L’Observatoire Cetelem Harris a publié le 26 septembre 2017 l’étude » et demain quelle santé ? ».
Cette étude a été réalisée par Harris Interactive sur un échantillon de 1019 représentatifs des Français âgés de 18 ans et plus.
Si les français sont globalement favorables à la e-santé, plusieurs réserves ressortent de l’enquête notamment sur l’utilisation des données de santé.
79% des français pensent que la e-santé est un moyen de faciliter les transmissions d’informations entre professionnels
La e-santé a une image globalement positive pour la majorité des français :
- 79% d’entre eux pensent que les technologies en santé fluidifient la transmission des informations de santé entre professionnels ;
- 77 % considèrent que la e-santé est la possibilité de mieux suivre sa santé au quotidien via des indicateurs de santé (pouls, tension, poids) ;
- 68 % pensent que le développement de l’e-santé peut être efficace pour améliorer la qualité de la prise en charge et des soins ;
- 54% des français pensent que la e-santé permet une meilleure prévention sur les risques sanitaires (tabac, alcool, drogues) ;
- 57% estiment que la e-santé peut contribuer à limiter le déficit de la Sécurité Sociale.

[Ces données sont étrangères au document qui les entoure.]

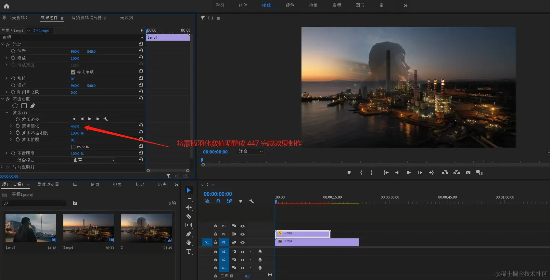Open the 媒体浏览器 panel tab
The width and height of the screenshot is (550, 280).
click(48, 184)
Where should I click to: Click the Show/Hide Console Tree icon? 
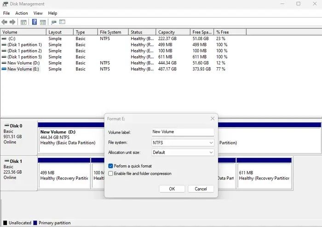click(23, 22)
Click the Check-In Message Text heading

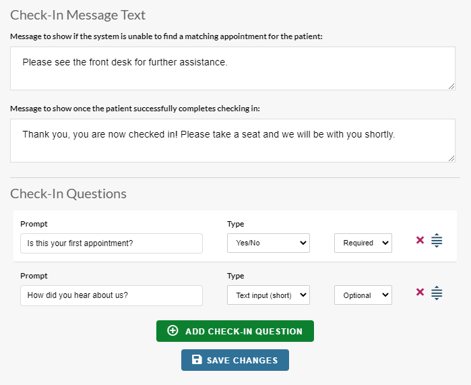tap(77, 15)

Une représentation contrastée de la télémédecine
L’étude dénote une vision particulièrement contrastée de la télémédecine :
- 50% des français sont favorables au recours des téléconsultations avec leur médecin traitant : il s’agit plus particulièrement les hommes, les cadres ou professions libérales ou encore les personnes qui ont des enfants ;
- 49% d’entre eux y sont opposés : il s’agit en majorité de femmes, personnes de 50 ans et plus, Français les moins diplômés.
Parmi les français favorables à la télémédecine, ils choisiraient de se tourner vers la consultation à distance plutôt que le rendez-vous physique pour renouveler une ordonnance (62%), demander un certificat médical (57%) ou demander un conseil médical (51%).
À l’inverse, les réserves au recours à la télémédecine concernent les visites pour des problèmes graves (87% des Français choisiront ce type de consultation pour un mal qui leur semble grave, 73% pour une consultation d’urgence, 70% pour aborder un sujet intime ou sensible). La réserve concerne également une éventuelle hausse des tarifs (26%).
66% des français inquiets quant à l’utilisation de leurs données de santé
La progression de la e-santé ainsi que la prolifération des objets connectés rendent inévitables l’afflux et la gestion de données des patients. Cette collecte de données est perçue positivement par les français estimant qu’il s’agit d’une évolution nécessaire permettant d’améliorer la qualité des soins et le suivi des patients (70%).
Toutefois, 64% des Français se montrent inquiets de l’utilisation qui pourrait en être faîte et 47% se déclarent personnellement opposés à ce que ces données soient collectées. 52% semblent considérer que la collecte et l’utilisation des données ne sont pas suffisamment encadrées par la loi.
Ce sont les personnes âgées de 25 à 34 ans qui sont particulièrement sensibilisées aux enjeux numériques et montrent une méfiance à l’égard de l’utilisation de ces données de santé : 76% n’ont pas confiance dans leur utilisation, 59% se disent opposés à la collecte de ces données.
À ce questionnement sur l’utilisation des données personnelles, s’ajoutent le recours aux objets connectés qui concerne 25% des français (pour les utilisateurs réguliers).
L’étude décrit l’utilisateur type :
- L’utilisateur-type de ces objets connectés est plutôt masculin (31% utilisent un objet connecté au moins de temps en temps) ;
- jeune (49% chez les 18-24 ans et 33% chez les 25-34 ans) ;
- travaillant en tant que cadre ou exerçant une profession libérale (40%).
54% des français favorables à l’utilisation des robots pour assister des personnes en situation de dépendance ou isolées
L’étude souligne une croyance aux progrès de la santé dans l’avenir : 53% des français estiment qu’existeront des diagnostics express identifiant en quelques secondes les maladies. Concernant le développement des nouvelles technologies, 54% des français sont favorables à l’utilisation des robots pour assister des personnes en situation de dépendance ou isolées. 62% d’entre eux, croient à la possibilité de recourir à des impressions 3D d’organes artificiels à l’avenir.